Consuela a mi pueblo

Consuela a mi pueblo

Estaba pensando qué podía escribir al comienzo de esta Semana Santa, que pudiera servirme en estos momentos de tanto dolor, incertidumbre, desasosiego y angustia. Algo que me ayudara a llevar mejor el confinamiento, a permanecer con calma e intentar salir lo más indemne posible de esta pandemia global.

Y, de pronto, me asaltaron dos frases que me conmovieron y desestabilizaron mis ideas preconcebidas:

“Espero compasión y no la hay; consoladores y no los encuentro” (Sal 69,21).

“Consolad, consolad a mi pueblo, dice vuestro Dios” (Is 40,1).

Es decir, no son tiempos para pensar en uno mismo sino en los demás. Hay tantos sufrimientos a nuestro alrededor, en nuestro mundo, que no es el momento para mirarme el ombligo, sino para ponerme manos a la obra y llevar ilusión, cariño y cercanía al otro que lo está pasando mal.

En definitiva, dar y llevar consuelo. E invitar a los demás, con nuestro testimonio, a ser también portadores de aliento, esperanza, ánimo; de apoyo, energía, fuerza y vigor.
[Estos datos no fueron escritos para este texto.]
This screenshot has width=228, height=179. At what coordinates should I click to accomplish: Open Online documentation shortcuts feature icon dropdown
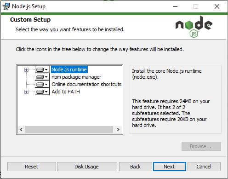[42, 84]
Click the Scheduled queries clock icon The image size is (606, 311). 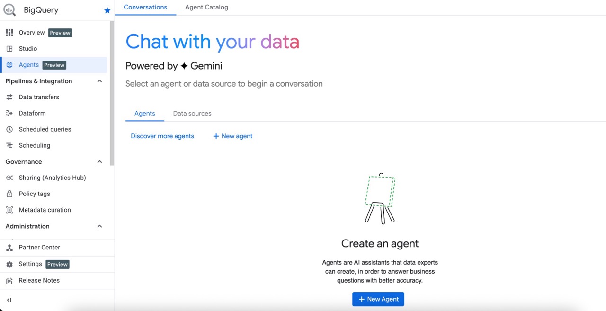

No nos cabe otra que quedarnos en casa, para cuidarnos y así cuidar a los demás. Pero sí que podemos volar virtualmente a otros lugares, compartiendo la alegría de estar juntos y poder comunicarnos por las redes sociales, enviarnos energías y abrazos virtuales por whatsapp, hacer llamadas por teléfono para sentirnos unidos en estas circunstancias tan complicadas, pues la entonación de la palabra siempre expresa mucho más que un mensaje de texto o una imagen, aunque una imagen a veces sirve más que mil palabras.

Se pueden hacer mil cosas, como estamos viendo cada día, en TV o en las redes sociales, para alegrar la vida a los demás, para llevar información, ofrecer alternativas culturales, juegos cooperativos, realizar actividades, deporte… para ocupar el tiempo del día de una forma creativa, formativa, gozosa y, en lo posible, que sirva para el crecimiento personal.

Subiendo un escalón más en este compromiso de consuelo y solidaridad, se puede acompañar haciendo la compra o yendo a la farmacia para lo que precise un vecino, una persona necesitada, un familiar.

“Este es mi consuelo en la aflicción: que tu promesa me ha vivificado” (Sal 119,50).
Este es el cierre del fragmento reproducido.